How Much Does Nursery Cost in 2026? A Region-by-Region Breakdown
The cost of nursery in 2026 depends on three things more than anything else: where you live, how old your child is, and whether you qualify for funded hours. The September 2025 expansion of the 30-hour entitlement in England has driven the headline cost of an under-2 place down sharply for eligible working families. For everyone else, including most families in Wales, fees have continued to climb.
This guide pulls together the latest data from the Coram Family and Childcare Survey 2026, published earlier this year, and breaks it down by region, age group, and funding status. If you would rather skip straight to a personalised estimate, our free childcare cost calculator does the maths for you.

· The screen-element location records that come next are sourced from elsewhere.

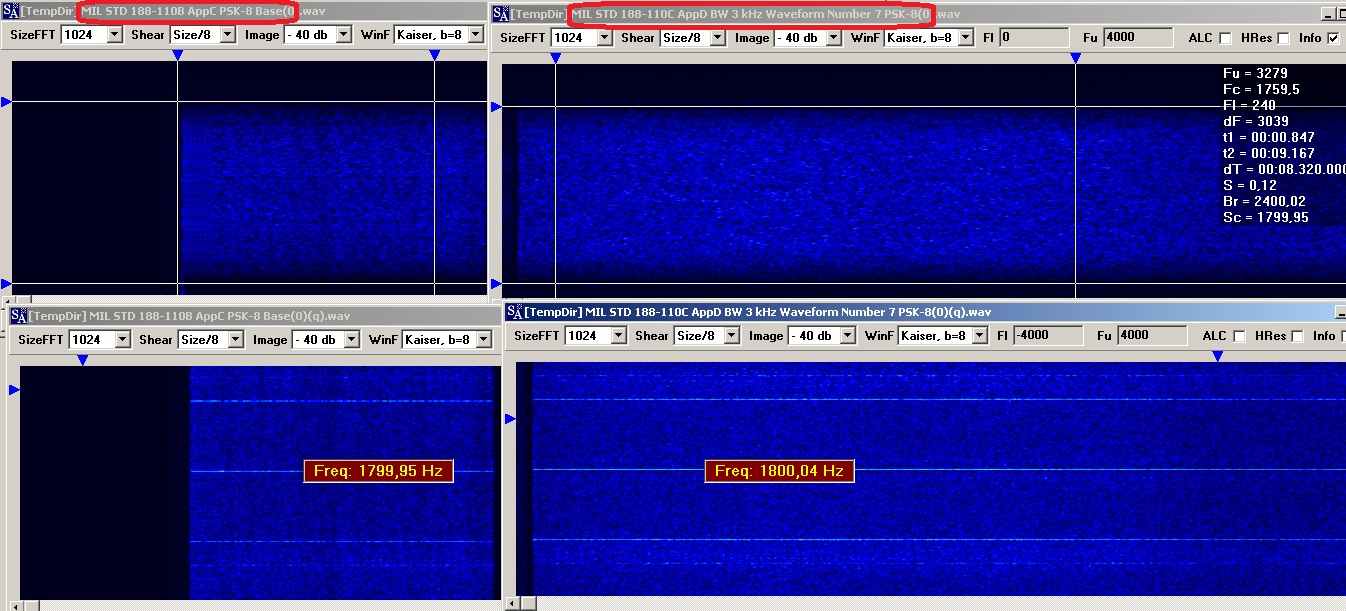
Task: Click the Fu field in the top-right window
Action: tap(1137, 37)
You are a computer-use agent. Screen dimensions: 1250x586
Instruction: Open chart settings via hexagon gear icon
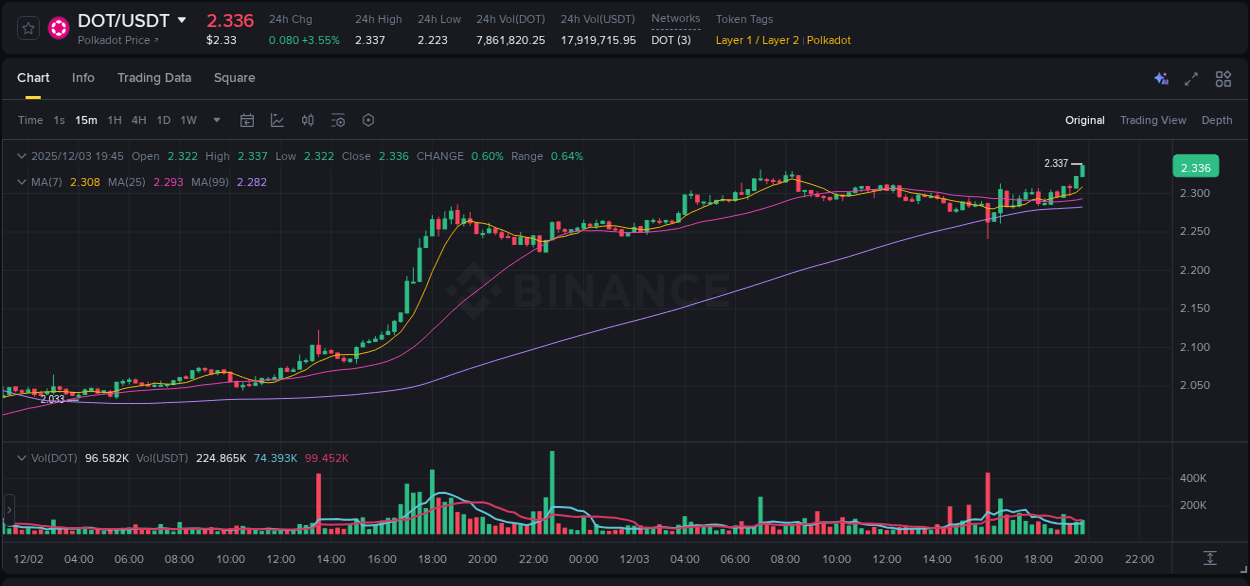coord(368,120)
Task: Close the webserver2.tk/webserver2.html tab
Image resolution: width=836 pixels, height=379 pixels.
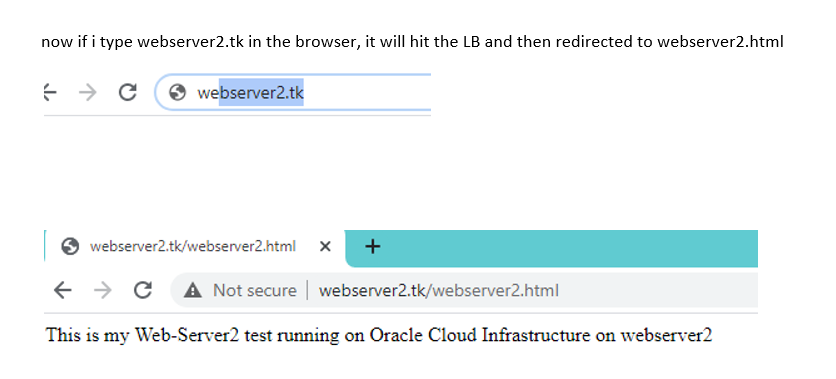Action: [325, 246]
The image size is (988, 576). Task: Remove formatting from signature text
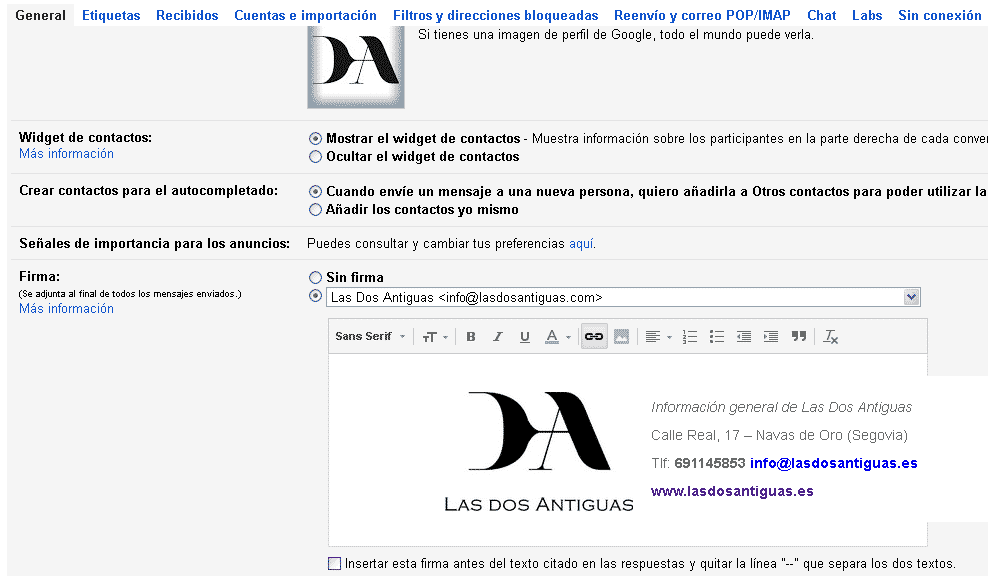click(x=830, y=337)
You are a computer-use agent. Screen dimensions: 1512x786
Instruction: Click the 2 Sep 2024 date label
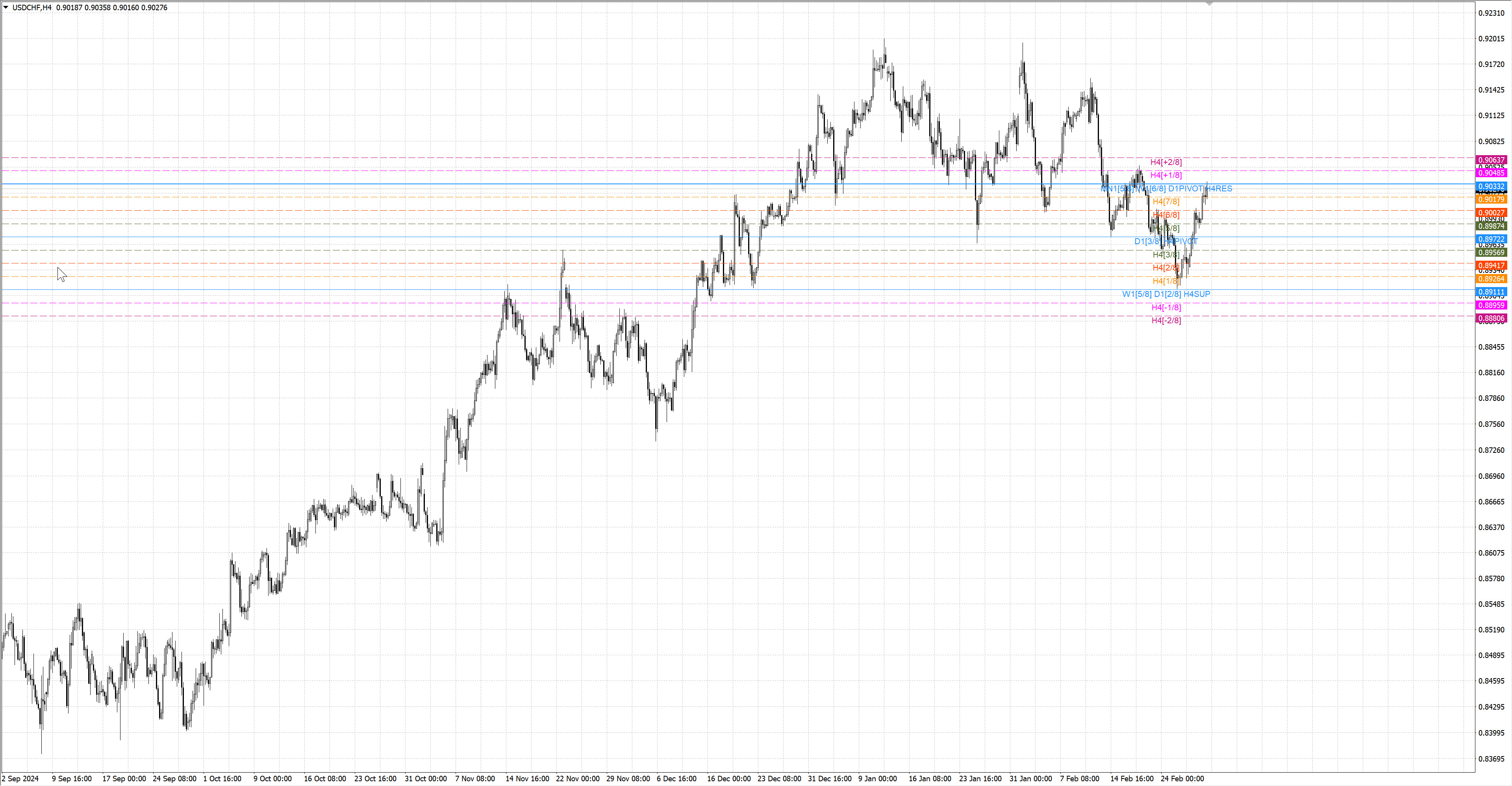point(20,779)

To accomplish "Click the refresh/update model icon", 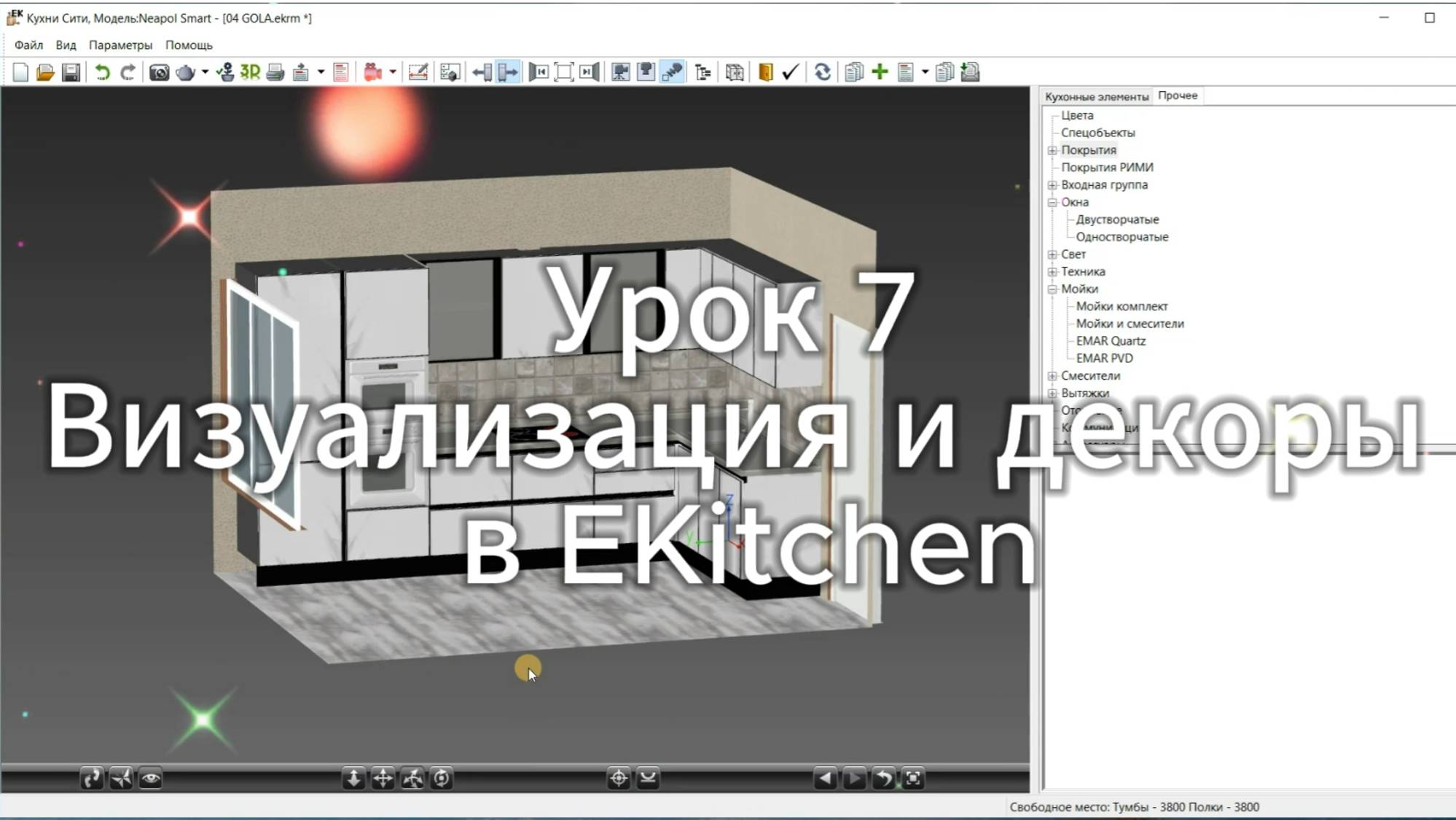I will (823, 71).
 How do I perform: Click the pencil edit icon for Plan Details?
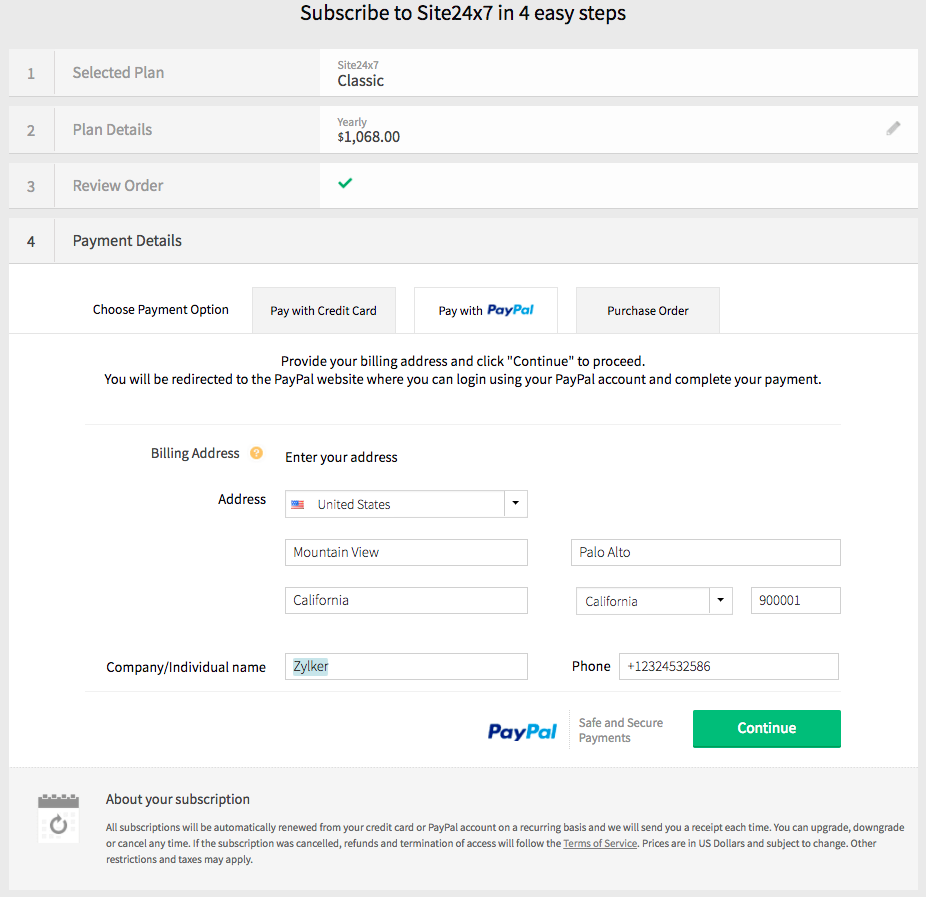[893, 128]
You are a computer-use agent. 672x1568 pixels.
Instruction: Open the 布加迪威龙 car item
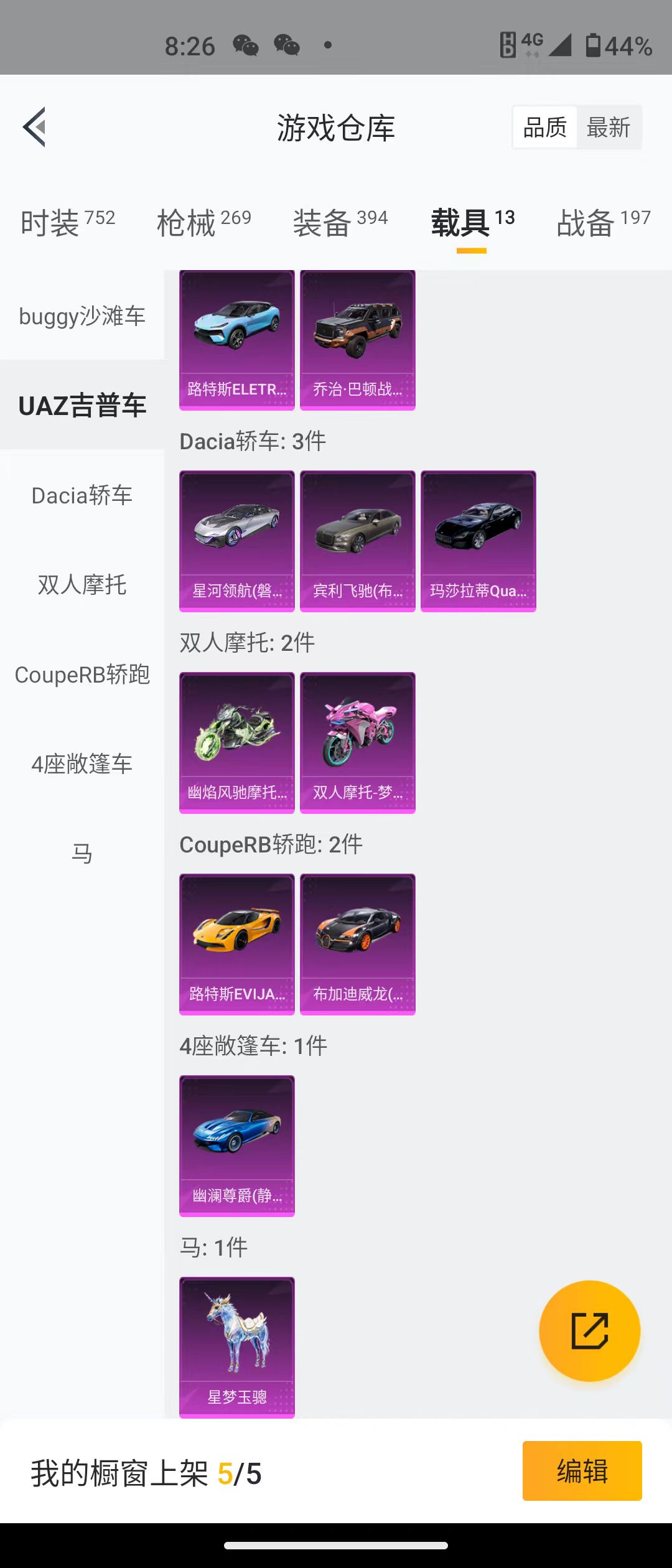[x=358, y=945]
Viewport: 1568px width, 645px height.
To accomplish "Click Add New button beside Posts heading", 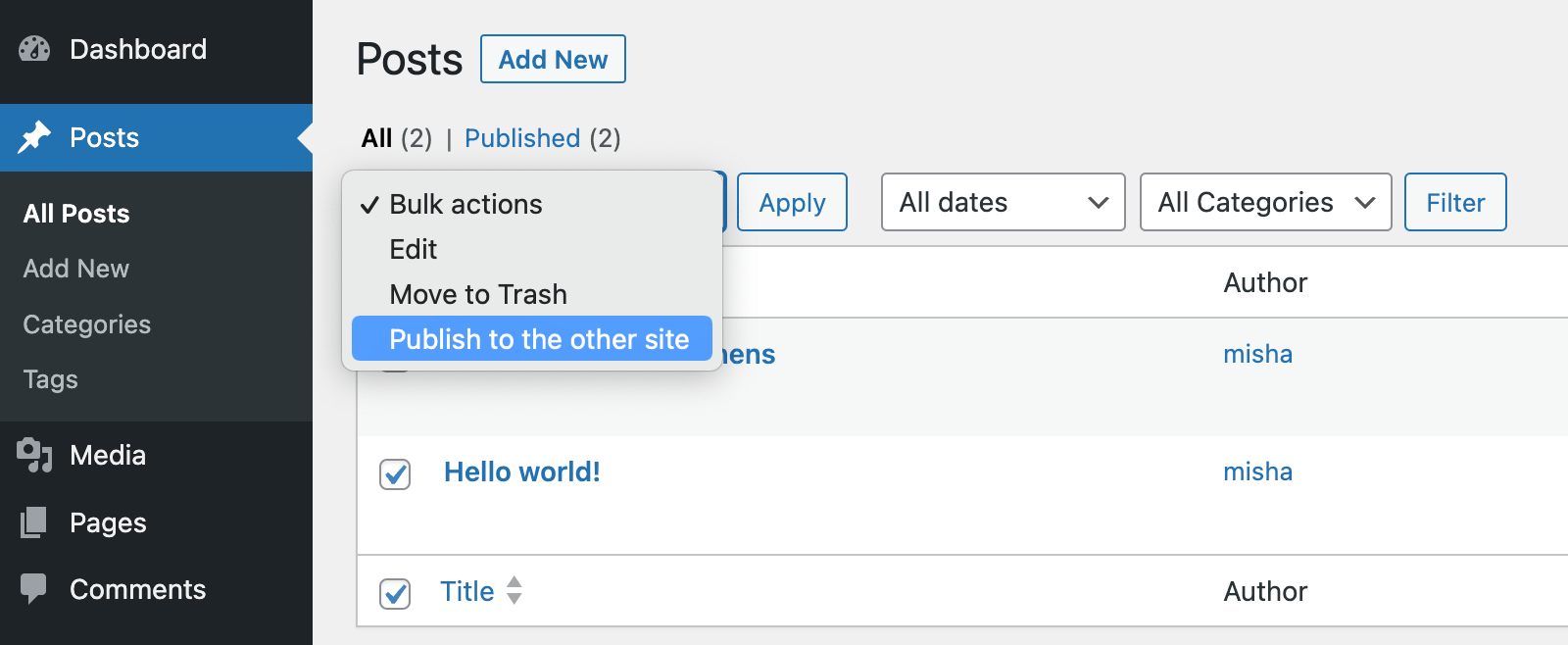I will pos(553,60).
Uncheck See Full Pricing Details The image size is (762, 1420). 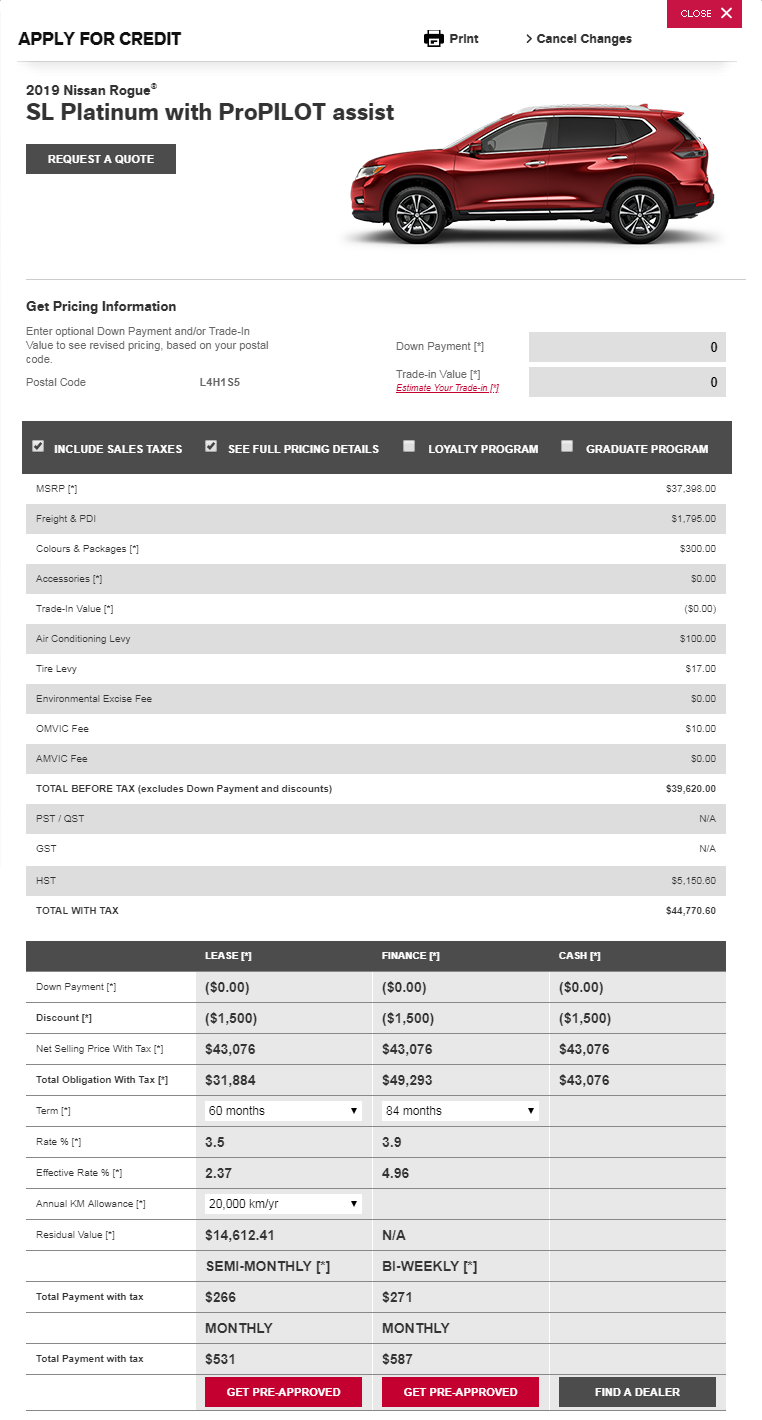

Want to compare actual fees in your area? Search registered nurseries on ChildcareHub and filter by location, age range and Ofsted rating.
The Headline Numbers for 2026
The 2026 Childcare Survey is the first to be published since the final stage of the funded entitlement expansion rolled out in September 2025. For the first time, eligible working parents of children from nine months old can claim 30 hours of funded childcare a week during term time, the same entitlement that previously applied only to three and four-year-olds.
The result is a striking divergence between England and the rest of the UK.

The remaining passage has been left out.